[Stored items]
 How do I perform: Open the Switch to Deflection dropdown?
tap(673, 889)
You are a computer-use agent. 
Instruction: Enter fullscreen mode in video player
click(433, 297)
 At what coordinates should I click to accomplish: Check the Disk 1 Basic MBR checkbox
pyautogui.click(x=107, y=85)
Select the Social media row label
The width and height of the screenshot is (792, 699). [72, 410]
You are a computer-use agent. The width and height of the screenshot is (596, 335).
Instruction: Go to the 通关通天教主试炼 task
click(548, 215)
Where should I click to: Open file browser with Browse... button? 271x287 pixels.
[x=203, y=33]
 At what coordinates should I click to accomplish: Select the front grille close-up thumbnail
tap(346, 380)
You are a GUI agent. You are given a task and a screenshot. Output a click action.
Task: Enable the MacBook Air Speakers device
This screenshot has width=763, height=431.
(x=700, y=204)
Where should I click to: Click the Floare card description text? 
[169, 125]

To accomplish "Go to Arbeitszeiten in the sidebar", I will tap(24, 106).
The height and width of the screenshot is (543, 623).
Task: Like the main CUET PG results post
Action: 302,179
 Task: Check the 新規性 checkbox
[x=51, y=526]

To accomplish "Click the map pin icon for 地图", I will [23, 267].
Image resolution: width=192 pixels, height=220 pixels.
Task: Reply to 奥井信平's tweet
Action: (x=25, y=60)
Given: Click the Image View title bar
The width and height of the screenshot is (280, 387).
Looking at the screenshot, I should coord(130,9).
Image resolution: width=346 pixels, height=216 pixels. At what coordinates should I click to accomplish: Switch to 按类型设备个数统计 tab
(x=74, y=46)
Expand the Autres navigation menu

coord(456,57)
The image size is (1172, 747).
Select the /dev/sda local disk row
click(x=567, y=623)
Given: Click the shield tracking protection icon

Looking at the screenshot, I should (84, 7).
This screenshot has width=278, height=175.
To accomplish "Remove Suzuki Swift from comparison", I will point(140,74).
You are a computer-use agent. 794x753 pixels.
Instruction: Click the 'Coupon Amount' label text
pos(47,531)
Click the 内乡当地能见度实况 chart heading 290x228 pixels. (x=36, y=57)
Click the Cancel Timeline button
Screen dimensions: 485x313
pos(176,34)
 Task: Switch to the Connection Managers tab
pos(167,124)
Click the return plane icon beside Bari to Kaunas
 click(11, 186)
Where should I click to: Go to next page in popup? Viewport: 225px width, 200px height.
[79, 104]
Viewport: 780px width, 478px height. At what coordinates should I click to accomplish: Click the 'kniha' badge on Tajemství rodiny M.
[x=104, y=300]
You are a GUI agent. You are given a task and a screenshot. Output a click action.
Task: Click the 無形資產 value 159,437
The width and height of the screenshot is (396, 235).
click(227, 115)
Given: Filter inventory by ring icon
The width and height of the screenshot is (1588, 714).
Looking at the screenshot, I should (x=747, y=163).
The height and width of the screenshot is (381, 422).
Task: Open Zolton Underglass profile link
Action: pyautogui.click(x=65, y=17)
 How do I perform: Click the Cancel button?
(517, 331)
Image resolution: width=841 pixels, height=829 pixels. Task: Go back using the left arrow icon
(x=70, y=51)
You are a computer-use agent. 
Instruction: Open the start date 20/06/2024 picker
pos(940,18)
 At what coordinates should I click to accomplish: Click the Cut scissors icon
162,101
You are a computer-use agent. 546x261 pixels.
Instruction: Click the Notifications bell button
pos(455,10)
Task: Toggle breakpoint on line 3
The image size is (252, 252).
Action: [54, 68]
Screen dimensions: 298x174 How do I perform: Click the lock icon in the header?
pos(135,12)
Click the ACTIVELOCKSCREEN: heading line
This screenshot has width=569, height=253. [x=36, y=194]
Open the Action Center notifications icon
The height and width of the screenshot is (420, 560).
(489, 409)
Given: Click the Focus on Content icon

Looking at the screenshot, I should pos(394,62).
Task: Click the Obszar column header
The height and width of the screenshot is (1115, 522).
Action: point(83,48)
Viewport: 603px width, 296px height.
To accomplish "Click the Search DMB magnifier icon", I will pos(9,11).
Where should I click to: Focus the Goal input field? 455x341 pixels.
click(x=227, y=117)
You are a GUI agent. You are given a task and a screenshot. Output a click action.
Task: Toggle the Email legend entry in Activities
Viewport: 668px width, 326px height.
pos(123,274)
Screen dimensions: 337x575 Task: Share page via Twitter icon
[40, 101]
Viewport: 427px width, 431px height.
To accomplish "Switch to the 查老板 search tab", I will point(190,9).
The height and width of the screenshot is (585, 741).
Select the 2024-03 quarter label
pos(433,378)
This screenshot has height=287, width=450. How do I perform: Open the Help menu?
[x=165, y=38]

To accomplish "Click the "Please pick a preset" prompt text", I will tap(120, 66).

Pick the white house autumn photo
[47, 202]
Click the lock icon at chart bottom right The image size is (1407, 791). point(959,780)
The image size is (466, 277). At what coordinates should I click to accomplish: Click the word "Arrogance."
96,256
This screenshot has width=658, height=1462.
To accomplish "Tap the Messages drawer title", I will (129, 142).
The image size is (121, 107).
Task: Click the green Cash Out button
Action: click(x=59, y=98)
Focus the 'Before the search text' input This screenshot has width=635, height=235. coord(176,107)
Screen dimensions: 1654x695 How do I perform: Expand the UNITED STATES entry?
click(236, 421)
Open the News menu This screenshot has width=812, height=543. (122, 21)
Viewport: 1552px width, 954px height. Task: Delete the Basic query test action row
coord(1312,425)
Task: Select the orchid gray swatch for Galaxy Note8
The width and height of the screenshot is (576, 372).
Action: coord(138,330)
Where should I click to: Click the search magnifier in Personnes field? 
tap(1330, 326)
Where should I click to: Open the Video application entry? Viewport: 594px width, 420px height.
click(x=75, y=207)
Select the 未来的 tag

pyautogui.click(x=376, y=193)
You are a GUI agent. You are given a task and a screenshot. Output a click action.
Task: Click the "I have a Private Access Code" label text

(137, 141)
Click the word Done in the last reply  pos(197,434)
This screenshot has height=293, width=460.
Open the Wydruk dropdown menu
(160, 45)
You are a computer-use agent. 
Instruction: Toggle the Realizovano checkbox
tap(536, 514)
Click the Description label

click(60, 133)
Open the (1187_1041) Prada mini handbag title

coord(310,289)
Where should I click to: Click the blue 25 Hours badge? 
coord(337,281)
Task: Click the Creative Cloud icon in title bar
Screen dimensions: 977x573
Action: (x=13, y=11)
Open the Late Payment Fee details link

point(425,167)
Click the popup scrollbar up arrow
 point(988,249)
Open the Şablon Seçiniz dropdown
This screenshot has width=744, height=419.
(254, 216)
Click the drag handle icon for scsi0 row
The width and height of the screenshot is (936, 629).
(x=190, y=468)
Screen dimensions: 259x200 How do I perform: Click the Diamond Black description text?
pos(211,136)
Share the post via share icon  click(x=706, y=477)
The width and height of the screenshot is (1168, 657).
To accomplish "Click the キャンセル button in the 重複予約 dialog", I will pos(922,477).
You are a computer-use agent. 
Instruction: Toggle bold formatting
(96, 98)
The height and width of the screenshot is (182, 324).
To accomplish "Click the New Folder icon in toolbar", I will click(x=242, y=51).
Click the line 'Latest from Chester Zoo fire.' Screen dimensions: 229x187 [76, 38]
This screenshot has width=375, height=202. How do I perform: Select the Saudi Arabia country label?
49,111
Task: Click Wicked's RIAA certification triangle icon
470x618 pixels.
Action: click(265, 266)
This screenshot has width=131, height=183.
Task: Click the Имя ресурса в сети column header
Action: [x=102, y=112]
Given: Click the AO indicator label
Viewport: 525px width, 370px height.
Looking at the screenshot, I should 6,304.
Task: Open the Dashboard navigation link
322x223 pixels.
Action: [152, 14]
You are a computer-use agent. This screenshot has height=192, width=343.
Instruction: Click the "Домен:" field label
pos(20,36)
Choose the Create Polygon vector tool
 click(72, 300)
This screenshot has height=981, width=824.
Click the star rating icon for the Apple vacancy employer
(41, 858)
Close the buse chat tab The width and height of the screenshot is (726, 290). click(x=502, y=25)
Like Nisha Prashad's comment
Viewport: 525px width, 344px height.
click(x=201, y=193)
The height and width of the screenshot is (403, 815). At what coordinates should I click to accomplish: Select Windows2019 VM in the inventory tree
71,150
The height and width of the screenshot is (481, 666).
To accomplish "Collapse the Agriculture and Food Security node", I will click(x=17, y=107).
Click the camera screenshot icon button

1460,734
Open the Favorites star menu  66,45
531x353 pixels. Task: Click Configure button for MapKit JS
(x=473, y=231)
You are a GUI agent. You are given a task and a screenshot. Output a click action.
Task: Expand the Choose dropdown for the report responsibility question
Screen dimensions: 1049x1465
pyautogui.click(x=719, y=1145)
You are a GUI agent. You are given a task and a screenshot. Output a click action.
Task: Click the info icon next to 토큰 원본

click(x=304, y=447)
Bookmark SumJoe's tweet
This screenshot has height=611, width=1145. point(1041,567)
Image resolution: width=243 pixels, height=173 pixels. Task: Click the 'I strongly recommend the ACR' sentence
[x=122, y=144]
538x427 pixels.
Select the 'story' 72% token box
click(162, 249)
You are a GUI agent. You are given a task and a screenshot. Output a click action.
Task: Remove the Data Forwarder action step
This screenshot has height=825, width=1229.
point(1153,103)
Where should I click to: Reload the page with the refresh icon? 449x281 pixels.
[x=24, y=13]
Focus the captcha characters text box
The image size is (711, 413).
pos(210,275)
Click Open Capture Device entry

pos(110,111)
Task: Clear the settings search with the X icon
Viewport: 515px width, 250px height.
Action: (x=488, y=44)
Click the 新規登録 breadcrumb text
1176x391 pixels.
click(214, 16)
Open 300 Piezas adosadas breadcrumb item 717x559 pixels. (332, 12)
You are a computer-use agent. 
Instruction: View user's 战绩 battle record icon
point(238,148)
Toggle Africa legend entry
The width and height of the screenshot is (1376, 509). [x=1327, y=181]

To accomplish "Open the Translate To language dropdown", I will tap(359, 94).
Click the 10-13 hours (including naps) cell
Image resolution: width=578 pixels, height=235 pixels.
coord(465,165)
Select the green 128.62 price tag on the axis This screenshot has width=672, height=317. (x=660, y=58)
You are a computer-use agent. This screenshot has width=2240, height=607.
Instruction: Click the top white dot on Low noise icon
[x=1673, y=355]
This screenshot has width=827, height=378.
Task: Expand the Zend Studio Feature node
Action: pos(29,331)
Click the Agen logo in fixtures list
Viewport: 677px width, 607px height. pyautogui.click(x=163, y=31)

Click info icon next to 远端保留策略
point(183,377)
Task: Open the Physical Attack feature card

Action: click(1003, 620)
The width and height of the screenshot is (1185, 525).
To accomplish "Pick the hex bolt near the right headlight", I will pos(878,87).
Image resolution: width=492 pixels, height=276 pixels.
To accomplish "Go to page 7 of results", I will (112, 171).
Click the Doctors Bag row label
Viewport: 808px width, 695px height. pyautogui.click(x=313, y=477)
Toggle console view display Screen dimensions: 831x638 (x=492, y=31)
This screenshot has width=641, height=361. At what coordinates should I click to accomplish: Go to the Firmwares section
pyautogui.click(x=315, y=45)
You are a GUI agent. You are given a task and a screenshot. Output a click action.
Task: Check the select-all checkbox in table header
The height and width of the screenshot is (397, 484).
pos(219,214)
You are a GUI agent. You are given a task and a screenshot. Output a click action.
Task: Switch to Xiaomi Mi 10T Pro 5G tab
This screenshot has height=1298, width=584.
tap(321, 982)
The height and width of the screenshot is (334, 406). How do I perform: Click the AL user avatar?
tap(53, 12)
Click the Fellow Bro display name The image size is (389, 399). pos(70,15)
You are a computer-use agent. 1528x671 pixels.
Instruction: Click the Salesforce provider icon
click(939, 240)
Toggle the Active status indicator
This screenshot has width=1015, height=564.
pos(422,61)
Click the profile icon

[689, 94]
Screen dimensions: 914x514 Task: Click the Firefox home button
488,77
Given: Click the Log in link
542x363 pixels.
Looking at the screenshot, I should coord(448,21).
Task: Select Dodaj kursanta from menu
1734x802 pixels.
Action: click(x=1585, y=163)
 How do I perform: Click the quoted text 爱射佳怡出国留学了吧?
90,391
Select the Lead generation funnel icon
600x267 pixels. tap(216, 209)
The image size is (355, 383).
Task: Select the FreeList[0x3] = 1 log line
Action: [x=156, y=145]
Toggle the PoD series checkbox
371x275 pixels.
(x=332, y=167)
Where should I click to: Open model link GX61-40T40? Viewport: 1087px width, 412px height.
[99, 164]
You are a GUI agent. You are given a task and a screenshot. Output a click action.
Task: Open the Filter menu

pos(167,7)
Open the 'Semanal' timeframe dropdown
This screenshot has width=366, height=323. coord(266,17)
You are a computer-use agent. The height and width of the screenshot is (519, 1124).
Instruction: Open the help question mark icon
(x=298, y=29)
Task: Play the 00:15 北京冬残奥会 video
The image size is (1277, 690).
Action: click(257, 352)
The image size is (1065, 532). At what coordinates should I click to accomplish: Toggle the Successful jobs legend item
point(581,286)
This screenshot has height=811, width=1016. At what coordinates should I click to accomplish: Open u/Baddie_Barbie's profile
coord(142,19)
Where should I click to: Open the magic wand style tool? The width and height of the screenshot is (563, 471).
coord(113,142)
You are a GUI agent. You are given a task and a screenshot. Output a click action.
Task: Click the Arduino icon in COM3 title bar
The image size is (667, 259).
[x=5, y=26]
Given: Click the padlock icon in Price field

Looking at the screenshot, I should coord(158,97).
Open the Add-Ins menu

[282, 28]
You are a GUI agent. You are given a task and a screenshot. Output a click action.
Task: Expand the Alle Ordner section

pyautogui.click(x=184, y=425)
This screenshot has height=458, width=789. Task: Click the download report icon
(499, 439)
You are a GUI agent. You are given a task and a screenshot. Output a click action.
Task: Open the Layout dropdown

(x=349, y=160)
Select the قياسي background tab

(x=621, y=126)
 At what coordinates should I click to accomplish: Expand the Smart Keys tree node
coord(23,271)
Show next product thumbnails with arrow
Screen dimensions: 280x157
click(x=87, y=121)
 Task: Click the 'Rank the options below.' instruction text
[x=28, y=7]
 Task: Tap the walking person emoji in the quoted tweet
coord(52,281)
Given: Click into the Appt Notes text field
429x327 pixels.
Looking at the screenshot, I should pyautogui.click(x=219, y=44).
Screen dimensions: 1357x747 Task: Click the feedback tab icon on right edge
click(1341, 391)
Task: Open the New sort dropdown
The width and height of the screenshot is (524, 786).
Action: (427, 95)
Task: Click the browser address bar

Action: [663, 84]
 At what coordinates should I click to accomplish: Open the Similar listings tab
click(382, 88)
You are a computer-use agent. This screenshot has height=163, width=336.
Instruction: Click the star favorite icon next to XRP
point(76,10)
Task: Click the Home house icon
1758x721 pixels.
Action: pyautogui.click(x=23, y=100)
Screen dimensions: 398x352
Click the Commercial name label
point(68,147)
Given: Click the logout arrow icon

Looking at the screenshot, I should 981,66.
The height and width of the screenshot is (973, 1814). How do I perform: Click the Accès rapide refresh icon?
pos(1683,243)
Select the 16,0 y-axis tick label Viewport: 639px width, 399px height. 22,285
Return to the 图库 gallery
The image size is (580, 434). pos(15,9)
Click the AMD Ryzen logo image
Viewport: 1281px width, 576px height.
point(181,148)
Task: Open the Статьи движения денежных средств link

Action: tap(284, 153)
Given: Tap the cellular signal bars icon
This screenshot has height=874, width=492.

PROBLEM: Beginning with the line that holds "Instruction: Click the star", please give again each line exactly until the records end, and include that final line.

COMPLETED TASK:
Instruction: Click the star favorite icon next to XRP
point(76,10)
Task: Click the Home house icon
1758x721 pixels.
Action: pyautogui.click(x=23, y=100)
Screen dimensions: 398x352
Click the Commercial name label
point(68,147)
Given: Click the logout arrow icon

Looking at the screenshot, I should 981,66.
The height and width of the screenshot is (973, 1814). How do I perform: Click the Accès rapide refresh icon?
pos(1683,243)
Select the 16,0 y-axis tick label Viewport: 639px width, 399px height. 22,285
Return to the 图库 gallery
The image size is (580, 434). pos(15,9)
Click the AMD Ryzen logo image
Viewport: 1281px width, 576px height.
point(181,148)
Task: Open the Статьи движения денежных средств link

Action: tap(284, 153)
Given: Tap the cellular signal bars icon
This screenshot has height=874, width=492.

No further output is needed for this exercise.